Mark Steel: Now it's British tanker drivers wrecking the economy

March 31, 2012

We mustn't panic, but according to a front page headline in the Daily Mail we're being "HELD TO RANSOM BY 1,000 TANKER DRIVERS".

What bad luck, that 1000 tanker drivers have become Somali pirates. I suppose they had to re-train because of redundancies in the piracy trade due to new technology, such as email ransom notes and digital planks.

But they've perfected a new method of ransom, which is holding a strike ballot and counting the votes.

A spokesperson for Hoyer, one of the haulage firms affected by the strike of tanker drivers, said: "This action is driven by a small number of disaffected drivers."

And I suppose 1000 is a smallish number, compared with the size of the universe, but the problem is that it's a bigger number than the number who voted against the strike.

So maybe the rules of voting should be changed. Instead of using outdated methods such as majorities, we should let haulage firm managers decide whether the number who voted is small or not.

Perhaps strike votes should be disallowed if the number in favour is a prime number, or can be divided by seven. At least the law should be changed to disqualify votes of the disaffected, who aren't in a stable frame of mind for important decisions.

The Daily Mail itself complained that "the union only achieved its majority because 12 per cent of members failed to vote".

In other words, the strike vote was only won because not enough people voted against it. So the union has found yet another way to fiddle the result.

To emphasise how serious this strike would be, the minister for energy said on March 27: "This dispute threatens our economic recovery."

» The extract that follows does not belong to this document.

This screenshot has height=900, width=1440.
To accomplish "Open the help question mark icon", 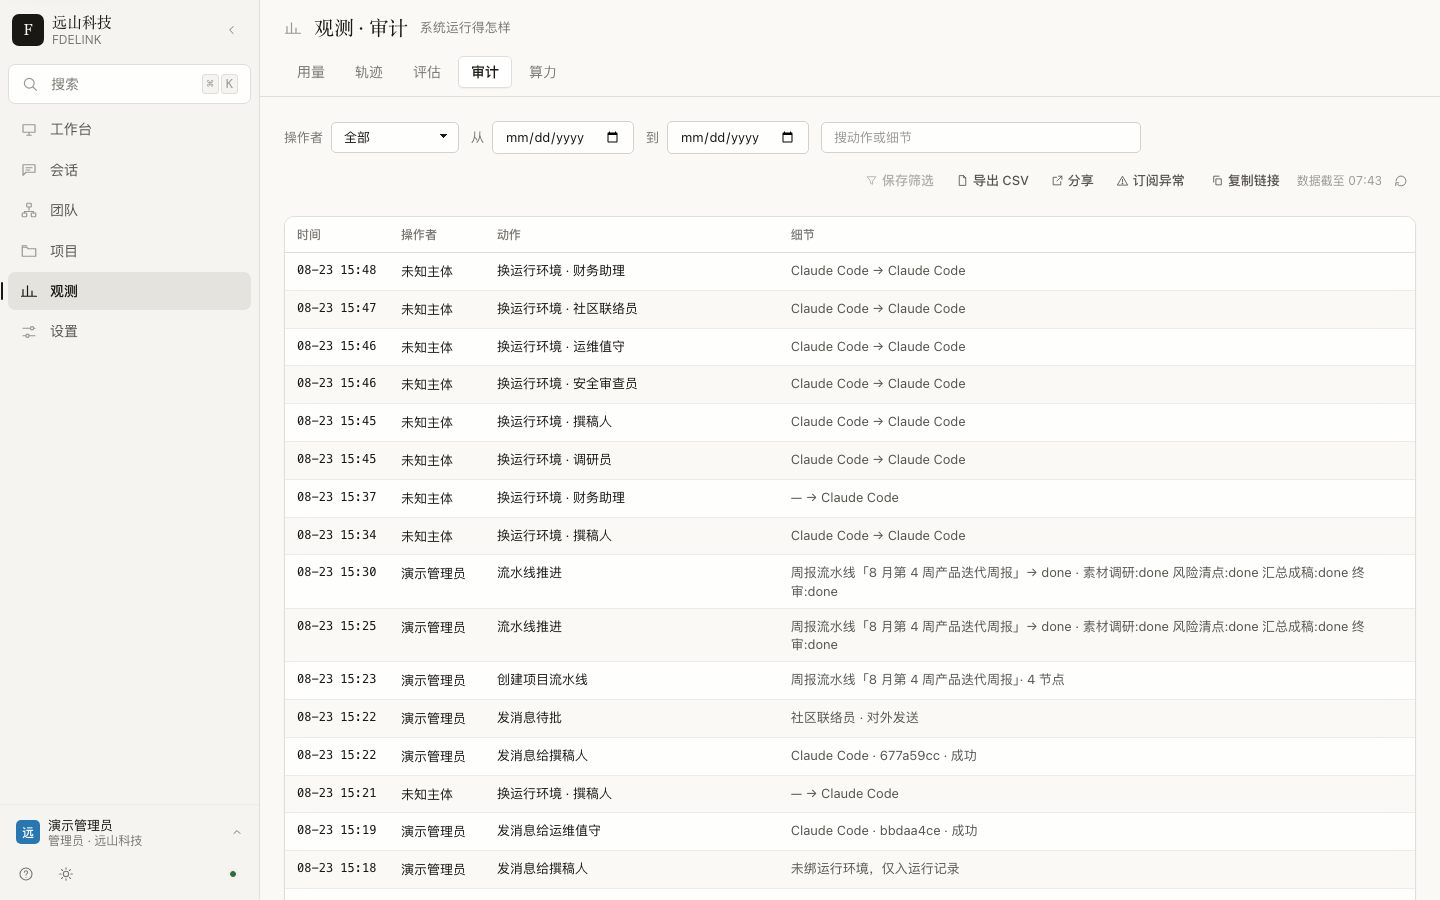I will click(x=26, y=874).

So the economists have all been wrong. They go on and on about debt and trade and all that, but what determines economic recovery is whether there's an oil tanker drivers' strike ballot.

That must be what caused the world recession in the first place. And to think we've been blaming those poor bankers all along.

Asked "What is this dispute about?", the minister replied: "This strike should not take place."

He gave the same answer a second time, which suggests he didn't know the answer, and the interviewer could have said: "The drivers are being told they have to be waterboarded every time they turn left. That does seem a little unfair." And the minister would have said, "This dispute threatens our recovery. It should not take place. If you would like me to condemn another strike vote press 1, followed by the hash key."

If you hunt through the condemnations, you eventually discover that tanker drivers are now passed between contractors, which can result in a sudden pay cut of £9,000 and a loss of their pension, which may, if you were a psychiatrist, suggest a reason why they're disaffected.

But instead of holding us to ransom, why can't they be civilised, and have a whip-round so they can discuss the matter personally with the prime minister?